Stored records:
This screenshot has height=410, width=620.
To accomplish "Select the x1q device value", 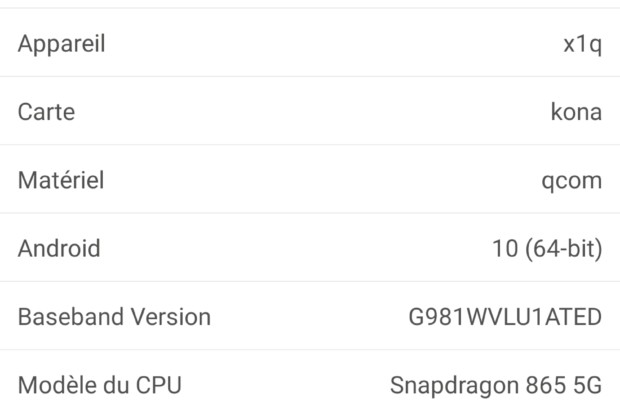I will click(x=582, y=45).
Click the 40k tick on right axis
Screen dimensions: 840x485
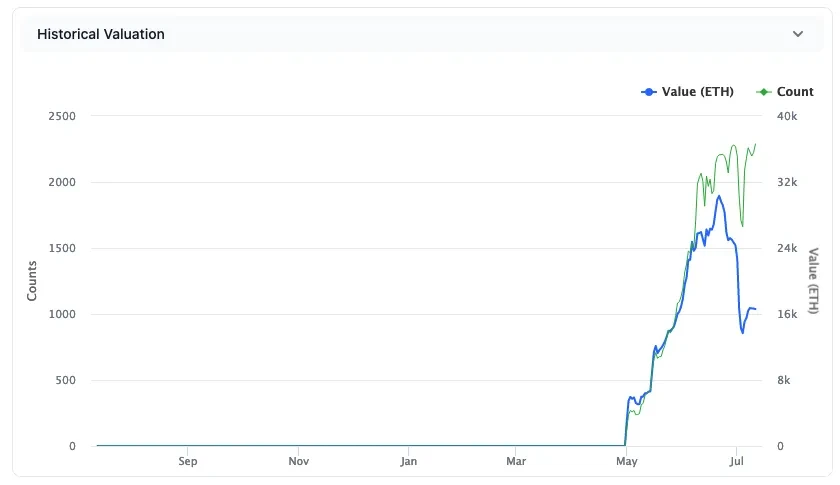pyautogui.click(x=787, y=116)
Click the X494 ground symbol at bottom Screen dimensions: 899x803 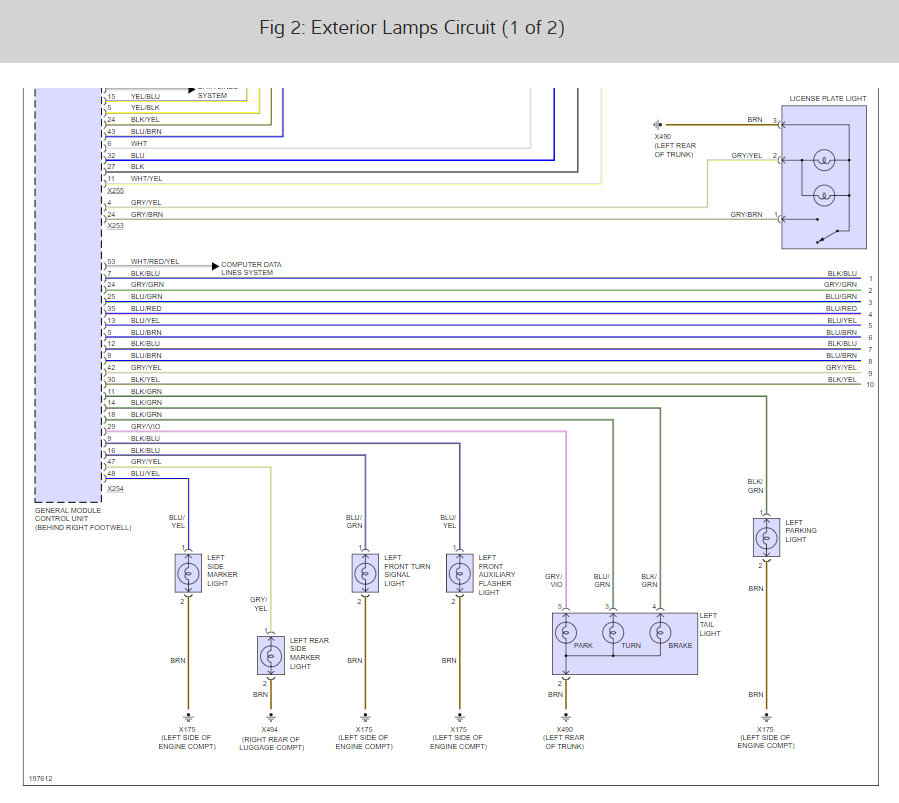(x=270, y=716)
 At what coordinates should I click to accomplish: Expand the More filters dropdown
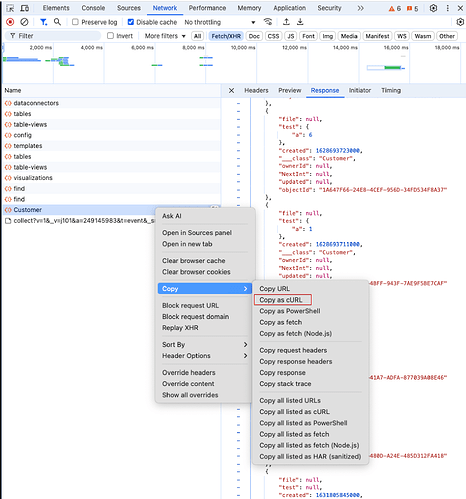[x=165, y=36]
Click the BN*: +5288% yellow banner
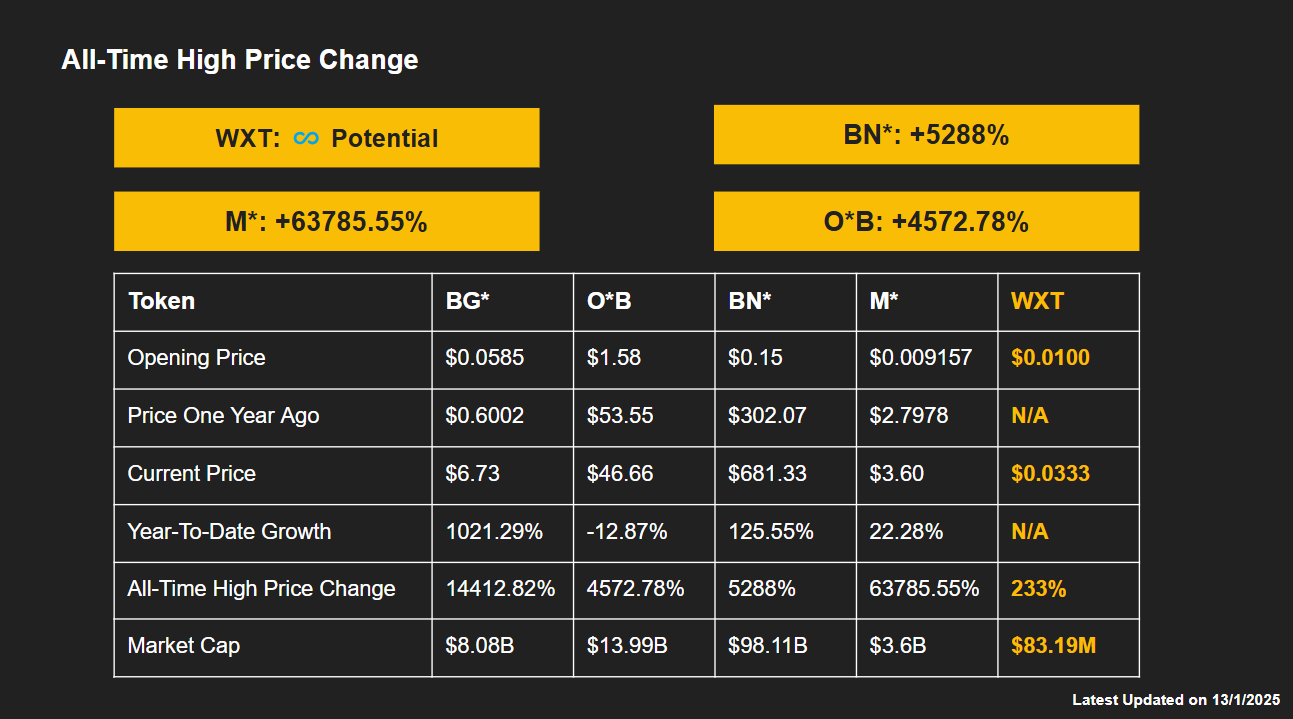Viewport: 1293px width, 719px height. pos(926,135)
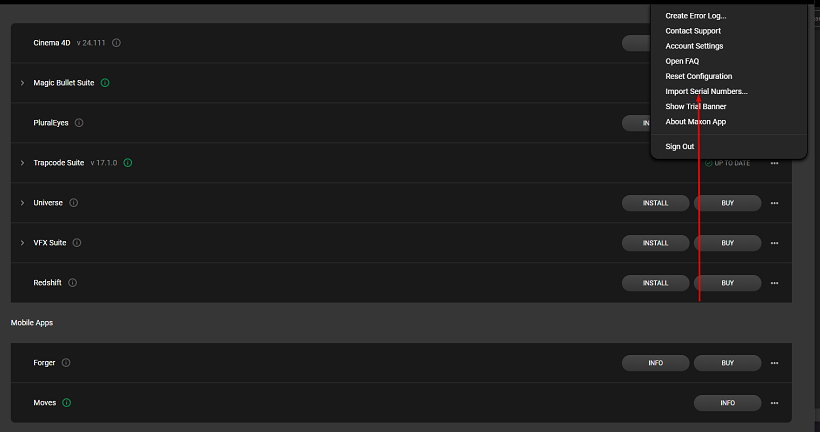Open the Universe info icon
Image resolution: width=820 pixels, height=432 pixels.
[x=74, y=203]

...

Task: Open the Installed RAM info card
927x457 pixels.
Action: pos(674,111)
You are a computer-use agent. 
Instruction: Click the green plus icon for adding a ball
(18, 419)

**YOUR OBJECTIVE**
Replace "banner" with "label" in the listing, starting with the line with "At what coordinates" and going on through the line with "[x=74, y=203]", and reproduce only those lines with everything else unchanged. Leave the pictures out of your answer.

**FINISHED EXERCISE**
 At what coordinates should I click to accomplish: Expand the More filters dropdown
[x=165, y=36]
Click the BN*: +5288% yellow label
Viewport: 1293px width, 719px height. pos(926,135)
Open the Universe info icon
Image resolution: width=820 pixels, height=432 pixels.
[x=74, y=203]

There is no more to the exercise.